The Mary Shelley Chairs
I often slip away from the office at lunchtime to visit Membland, an architectural salvage place in St. Michael’s, a deconsecrated church on Leonard Street. Outside are stone ornamental things from graveyards and catacombs. A lizard, maybe seven feet long, rests its crested head on a scroll. Inside, the vast church space has been divided by floors, partitioned into rooms and stuffed with objects like a museum, except most things are for sale.
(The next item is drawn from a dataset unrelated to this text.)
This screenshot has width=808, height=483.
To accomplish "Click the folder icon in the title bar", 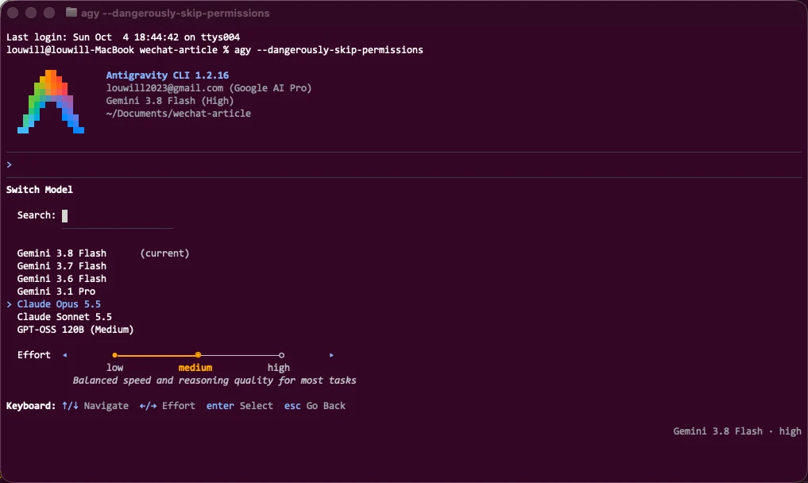I will [72, 13].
Some bits of the old church remain–the font, the holy water stoup, the rose window. I only occasionally glimpse other browsers: mostly single women like me, a church’s usual demographic. It effortlessly absorbs us.
The chairs caught my attention straight away. Richly decorated yet small, as though meant for older children. The label said: “This pair of Italian walnut chairs was made by Pompinoli, a carver for the Vatican. Mary Shelley, author of Frankenstein, purchased them circa 1853.” They were thickly carved with strange creatures, dragon-headed, but partly human. Mythical chimerae, according to the label. I stroked their pointed breasts and ugly dragon noses, thinking of Frankenstein’s monster, how sad and lonely he was. Then I tried sitting in one of the chairs. It was horribly uncomfortable, owing to the protruding wings of the carved creatures.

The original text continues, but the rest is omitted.